A small world helped Brother Cane score tour with Slash’s Snakepit




While more than 40 singers auditioned for the lead-vocalist job in Guns N’ Roses guitarist Slash’s solo band, Snakepit, probably just as many bands would have lined up to try out for the prestigious opening spot on that group’s tour. When that bill hits the sold-out Commodore this Tuesday (May 9), the lucky warm-up act will be Birmingham, Alabama’s Brother Cane.

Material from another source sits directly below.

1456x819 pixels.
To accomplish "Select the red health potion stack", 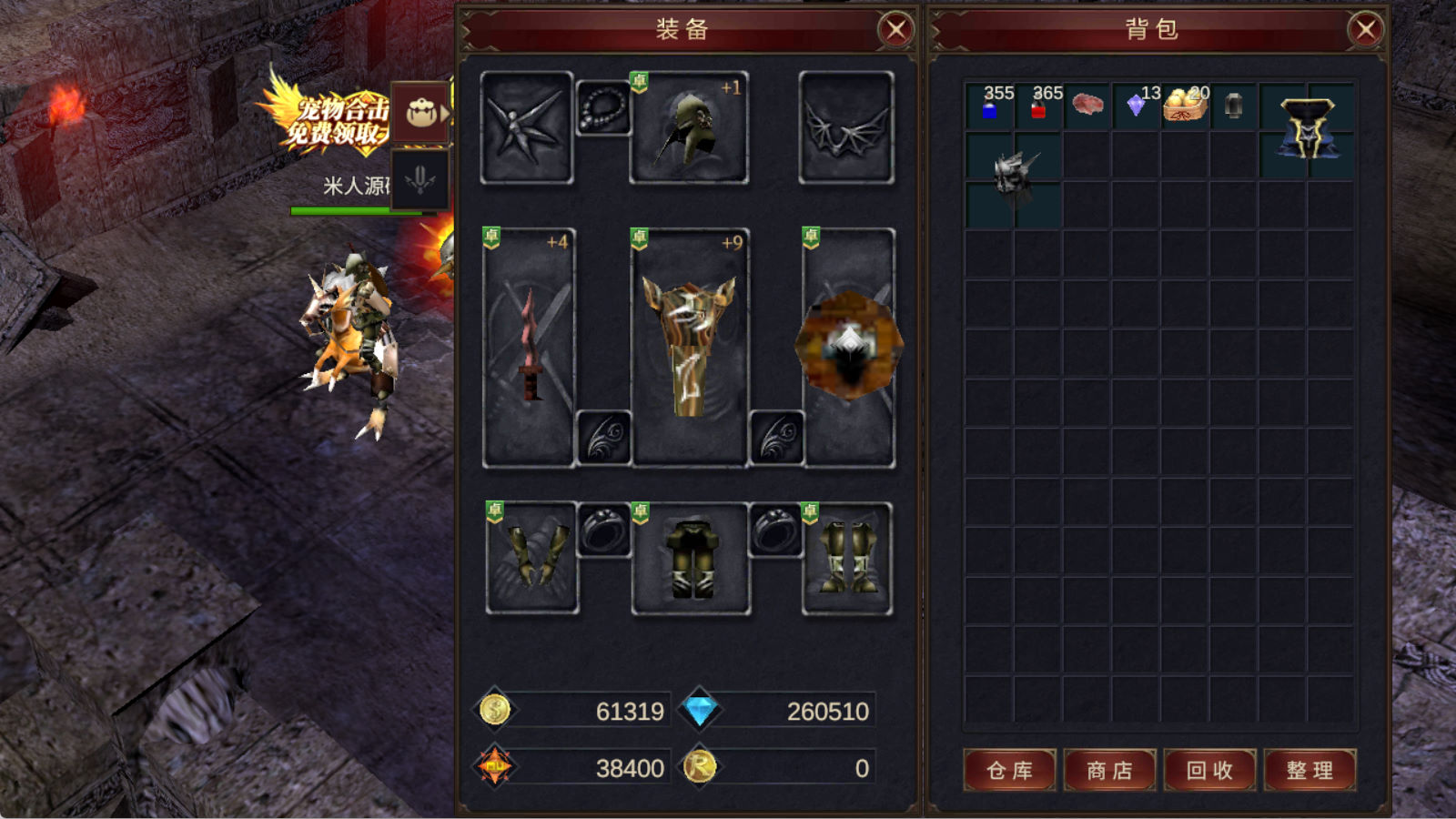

“There were several things working in our favour,” says Brother Cane vocalist–lead guitarist Damon Johnson, checking in from a Chicago hotel. “First of all, the singer in Slash’s band, Eric [Dover], is an old friend of ours. He’s from Birmingham also, so it’s really a small world. I also know a lotta people in Slash’s road crew, and actually Slash and I had met a couple of years ago. So it was one of those things where you know what’s goin’ down, and you just sort of get the powers that be to start putting their heads together to see if it makes sense.

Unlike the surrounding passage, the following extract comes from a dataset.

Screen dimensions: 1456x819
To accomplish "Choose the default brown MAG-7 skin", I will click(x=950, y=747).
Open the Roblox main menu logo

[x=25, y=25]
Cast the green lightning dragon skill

“Last night in Detroit was our first show,” he adds, “and I could just tell the people were really into it. The place was sold-out, so I’m sure there’s gonna be a lotta other shows like that over the next three weeks.”

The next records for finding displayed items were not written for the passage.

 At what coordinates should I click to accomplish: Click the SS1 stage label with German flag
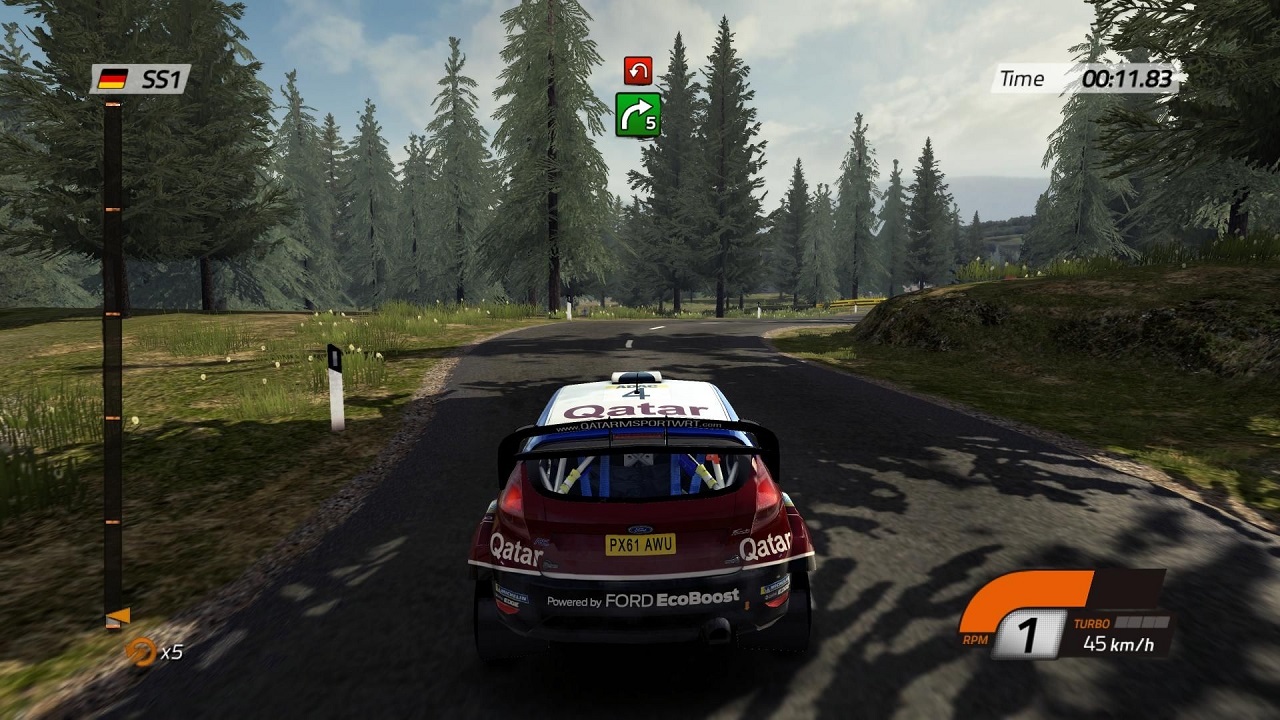(x=140, y=79)
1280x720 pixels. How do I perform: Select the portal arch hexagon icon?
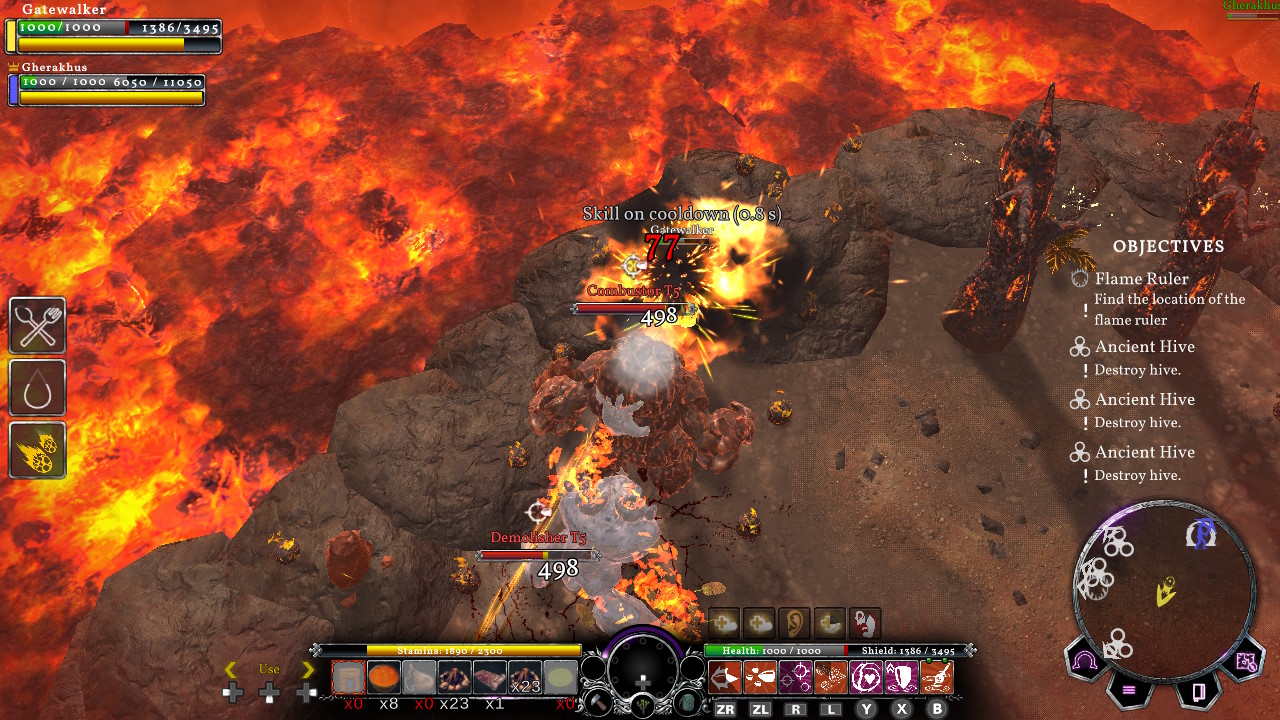1084,659
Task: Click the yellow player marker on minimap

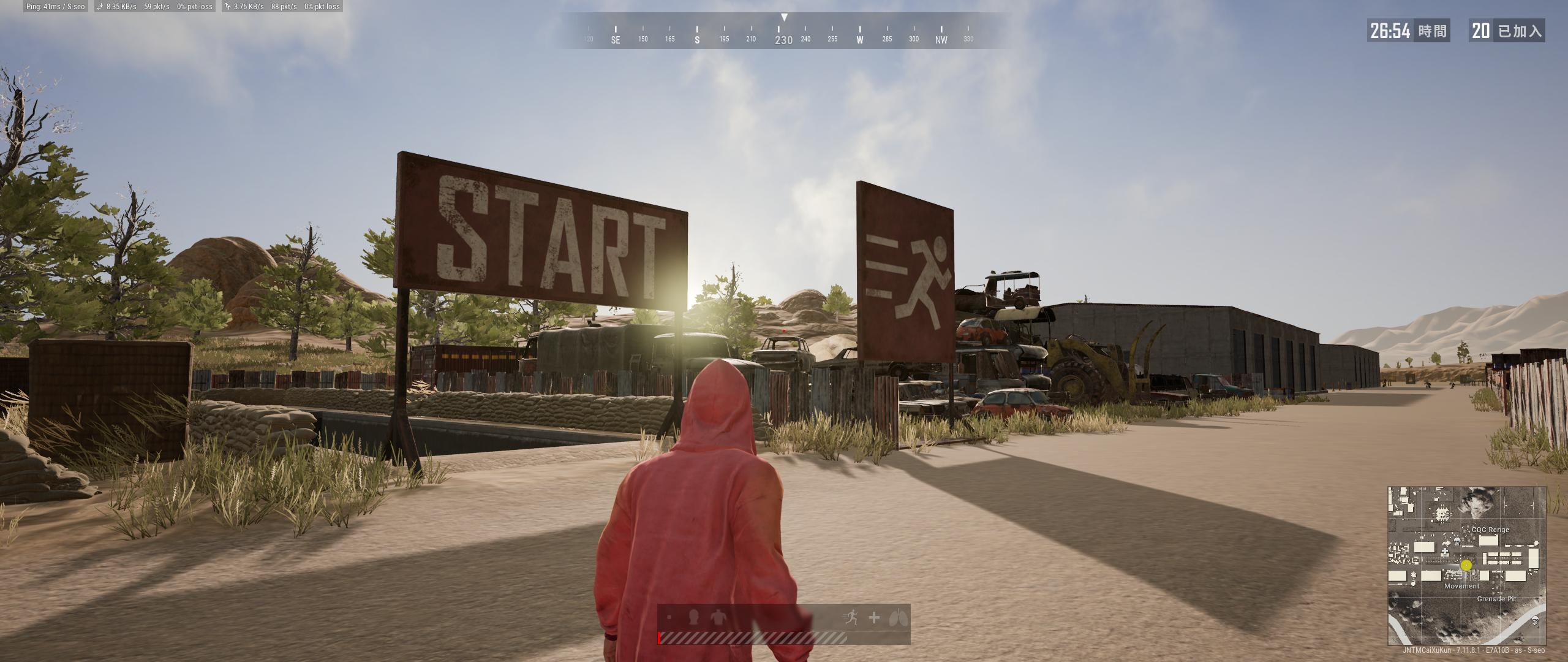Action: point(1466,566)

When Brother Cane makes its first Vancouver appearance, it’ll be focusing on tunes from its second CD, Seeds, scheduled for release in early July. The band’s self-titled debut of ’93 sold a respectable quarter-million copies, thanks in part to the slamming southern-rock vibe of the single “Hard Act to Follow”. Since then, original rhythm guitarist Roman Glick has replaced Glenn Maxey on bass, and new guitarist David Anderson has joined the fray. Original member Scott Collier still mans the drum kit.

“I think people will find us experimenting a little more,” says Johnson of the current lineup. “There’s a few different sounds and stuff goin’ on. The rhythm section is a little more diverse now with Roman on bass, and David’s addition has been great. He doesn’t play so many things as a lead player, but uses more of a textured approach. He plays a lot like Andy Summers from the Police or someone like that.”

Judging by the strong southern-rock vibe of Brother Cane’s music—and the fact that all its members hail from Alabama—you’d think that Lynyrd Skynyrd might have had a strong effect on the group. But Ronnie Van Zant and company were only part of the influences.

“We were just fans of everything that came through there,” says Johnson. “We all grew up in fairly small towns—and even Birmingham itself isn’t that big—but thankfully there was a handful of bands that used to come through and play all the time, like Aerosmith and Van Halen—used to see Ted Nugent a lot. So all of that stuff, mixed with the blues and the southern rock, gave us a pretty wide variety of things to listen to.

“But I’ve been surrounded by music all of my life,” adds the 30-year-old rocker. “Both my parents sang a lot in church, and my dad played some acoustic guitar. He used to have his friends over and they’d sit around and play all this Chet Atkins and Jim Reeves and Elvis Presley, stuff like that. And I got a pretty decent guitar early on, when I was 11 or 12, so I just sat around, man. I never put it down very much. It was one of those bugs you couldn’t shake.”